EXERCISE
Would you reproduce the entries exactly, including every line?

SUPPLIED DATA
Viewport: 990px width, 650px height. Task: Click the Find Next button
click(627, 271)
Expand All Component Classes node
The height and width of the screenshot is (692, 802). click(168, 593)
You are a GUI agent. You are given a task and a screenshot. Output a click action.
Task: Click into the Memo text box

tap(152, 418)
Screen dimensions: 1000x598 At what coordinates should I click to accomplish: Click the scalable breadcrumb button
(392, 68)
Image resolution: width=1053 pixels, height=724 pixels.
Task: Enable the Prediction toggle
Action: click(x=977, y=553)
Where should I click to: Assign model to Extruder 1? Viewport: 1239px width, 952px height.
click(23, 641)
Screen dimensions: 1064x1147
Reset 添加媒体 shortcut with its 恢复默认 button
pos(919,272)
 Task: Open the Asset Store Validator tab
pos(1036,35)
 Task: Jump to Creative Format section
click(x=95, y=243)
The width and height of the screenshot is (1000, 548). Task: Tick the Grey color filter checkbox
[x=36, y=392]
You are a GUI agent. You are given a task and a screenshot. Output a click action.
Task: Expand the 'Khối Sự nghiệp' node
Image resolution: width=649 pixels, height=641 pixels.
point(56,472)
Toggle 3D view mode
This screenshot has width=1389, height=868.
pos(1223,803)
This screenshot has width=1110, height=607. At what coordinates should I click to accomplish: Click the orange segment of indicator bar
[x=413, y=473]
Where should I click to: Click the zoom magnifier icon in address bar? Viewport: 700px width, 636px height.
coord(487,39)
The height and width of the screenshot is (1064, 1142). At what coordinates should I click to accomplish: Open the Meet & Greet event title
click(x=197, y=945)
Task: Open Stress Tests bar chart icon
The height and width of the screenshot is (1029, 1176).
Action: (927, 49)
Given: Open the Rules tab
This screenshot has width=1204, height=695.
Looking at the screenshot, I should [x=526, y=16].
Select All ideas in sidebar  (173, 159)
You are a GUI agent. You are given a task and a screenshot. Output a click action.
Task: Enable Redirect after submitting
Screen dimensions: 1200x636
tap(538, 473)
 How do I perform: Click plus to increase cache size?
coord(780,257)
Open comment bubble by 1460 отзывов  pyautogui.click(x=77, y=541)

SOLUTION FOR THIS PROBLEM
Viewport: 990px width, 650px height. Task: Click the Find Next button
click(627, 271)
Expand All Component Classes node
The height and width of the screenshot is (692, 802). click(168, 593)
You are a GUI agent. You are given a task and a screenshot. Output a click action.
Task: Click into the Memo text box

tap(152, 418)
Screen dimensions: 1000x598 At what coordinates should I click to accomplish: Click the scalable breadcrumb button
(392, 68)
Image resolution: width=1053 pixels, height=724 pixels.
Task: Enable the Prediction toggle
Action: click(x=977, y=553)
Where should I click to: Assign model to Extruder 1? Viewport: 1239px width, 952px height.
click(23, 641)
Screen dimensions: 1064x1147
Reset 添加媒体 shortcut with its 恢复默认 button
pos(919,272)
 Task: Open the Asset Store Validator tab
pos(1036,35)
 Task: Jump to Creative Format section
click(x=95, y=243)
The width and height of the screenshot is (1000, 548). Task: Tick the Grey color filter checkbox
[x=36, y=392]
You are a GUI agent. You are given a task and a screenshot. Output a click action.
Task: Expand the 'Khối Sự nghiệp' node
Image resolution: width=649 pixels, height=641 pixels.
point(56,472)
Toggle 3D view mode
This screenshot has width=1389, height=868.
pos(1223,803)
This screenshot has width=1110, height=607. At what coordinates should I click to accomplish: Click the orange segment of indicator bar
[x=413, y=473]
Where should I click to: Click the zoom magnifier icon in address bar? Viewport: 700px width, 636px height.
coord(487,39)
The height and width of the screenshot is (1064, 1142). At what coordinates should I click to accomplish: Open the Meet & Greet event title
click(x=197, y=945)
Task: Open Stress Tests bar chart icon
The height and width of the screenshot is (1029, 1176).
Action: (927, 49)
Given: Open the Rules tab
This screenshot has width=1204, height=695.
Looking at the screenshot, I should [x=526, y=16].
Select All ideas in sidebar  (173, 159)
You are a GUI agent. You are given a task and a screenshot. Output a click action.
Task: Enable Redirect after submitting
Screen dimensions: 1200x636
tap(538, 473)
 How do I perform: Click plus to increase cache size?
coord(780,257)
Open comment bubble by 1460 отзывов  pyautogui.click(x=77, y=541)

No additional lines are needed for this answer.